O processo de acesso ao real - a que chamo, em meu jargão filosófico, de um procedimento de verdade - está sempre em via de destruir uma formalização parcial, porque faz advir a impossibilidade particular e pontual dessa formalização. Que conclusões tirar daí? Primeira: que só há conquista do real ali onde há uma formalização - pois, se o real é o impasse da formalização, é preciso que haja uma formalização. Logo, não há esperança de conquistar o real fora da existência de uma formalização, de um arranjo, de uma forma. O real supõe que tenha sido pensada e construída a forma aparente daquilo de que um determinado real é o real oculto. Segunda: a afirmação do real como impasse dessa formalização vai ser em parte a destruição dessa formalização. Ou, digamos, sua divisão. E tudo vai começar por uma afirmação inaceitável do ponto de vista da própria formalização, que prescreve o que é possível, a saber, a afirmação de que o impossível existe. Está aí o gesto fundamental de conquista do real: declarar que o impossível existe. Alain Badiou

Pensar as revoluções a partir das filosofias de Alain Badiou e Slavoj Žižek é um exercício que exige uma compreensão profunda das suas concepções de “real” e “verdade”, da natureza do “evento” e do papel do “discurso” na configuração da realidade. Ambos os pensadores, cada um à sua maneira, dialogam criticamente com o pós-estruturalismo, incorporando certas críticas e desconfianças em relação a estruturas fixas e essenciais, mas se distanciam dele ao propor que há dimensões da realidade que escapam ao discurso e ao campo simbólico. A revolução, para Badiou e Žižek, não é apenas uma mudança estrutural ou um rearranjo superficial das normas; trata-se de uma interrupção radical que desestabiliza as bases mesmas da realidade simbólica, confrontando o sujeito com um “real” que perturba e desafia a ordem vigente. Contudo, as abordagens de Badiou e Žižek divergem em pontos fundamentais, especialmente na maneira como compreendem o papel do evento, a importância da fidelidade a uma verdade emergente e o potencial transformador do discurso ideológico.

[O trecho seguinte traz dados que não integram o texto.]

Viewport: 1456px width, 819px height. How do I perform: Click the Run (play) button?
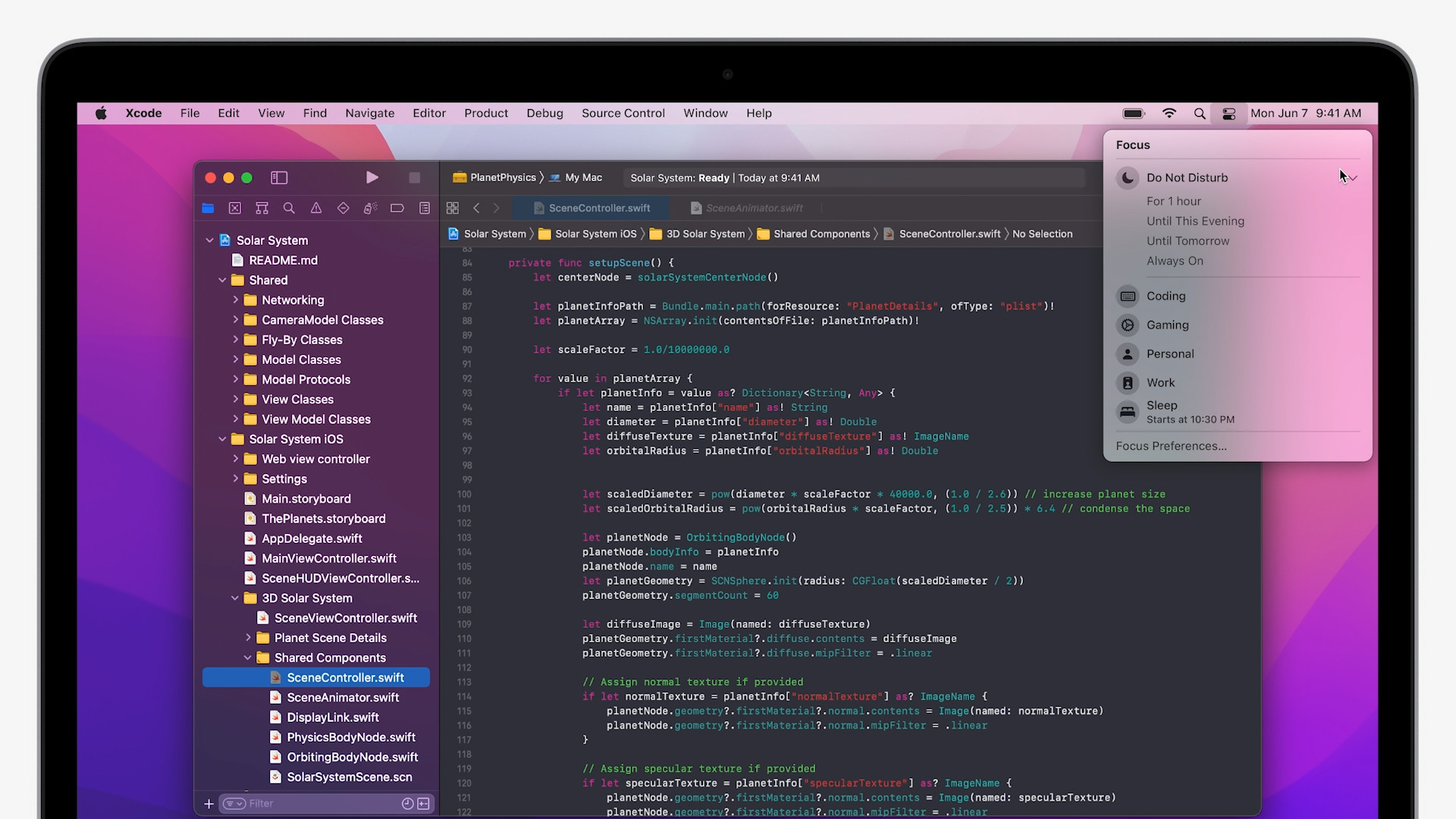[372, 177]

Para Alain Badiou, a revolução encontra sua expressão máxima no conceito de “evento”. Em sua visão, o evento é uma irrupção que transcende as coordenadas da situação em que se insere, permitindo o surgimento de uma verdade que desafia o campo simbólico e reconfigura as relações sociais. Em “Em busca do real perdido”, Badiou descreve o evento como um momento de ruptura que suspende a legalidade e a normatividade estabelecidas, permitindo que o impossível se manifeste como uma nova configuração do real. Esse real não é meramente uma construção discursiva; ele surge como algo que desafia a formalização e abre um horizonte de transformação. O evento, para Badiou, é uma espécie de “rasgo” na textura da realidade simbólica, um ponto onde a verdade emerge e exige uma fidelidade ética do sujeito. Assim, a revolução é concebida como uma fidelidade a essa verdade emergente, um compromisso contínuo que o sujeito deve sustentar mesmo diante das tentativas de neutralização e assimilação por parte do sistema.

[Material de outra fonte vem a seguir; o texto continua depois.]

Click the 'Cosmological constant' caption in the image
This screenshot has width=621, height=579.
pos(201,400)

A noção de fidelidade ao evento é central na teoria de Badiou, pois a revolução não se realiza em um único ato de ruptura, mas requer um esforço contínuo para preservar e desenvolver a verdade que surge do evento. Badiou argumenta que a revolução só é bem-sucedida se a verdade que ela inaugura permanecer ativa e resistir à coaptação pelas estruturas de semblante e simulacro, que ele associa à ordem do discurso e da ideologia dominante. Dessa forma, o evento revolucionário, ao se afirmar como uma nova ontologia, expande os limites do possível e desafia o que antes era considerado intransponível. Exemplo disso pode ser visto em suas análises de revoluções históricas, como a Revolução Francesa e a Revolução Russa, onde o surgimento de uma nova verdade — de igualdade, liberdade e justiça social — transforma radicalmente a estrutura de poder e as categorias de entendimento social. Em Badiou, o real emerge como aquilo que escapa à formalização discursiva e rompe o simulacro da realidade estabelecida, proporcionando um ponto de partida para uma reconfiguração ontológica.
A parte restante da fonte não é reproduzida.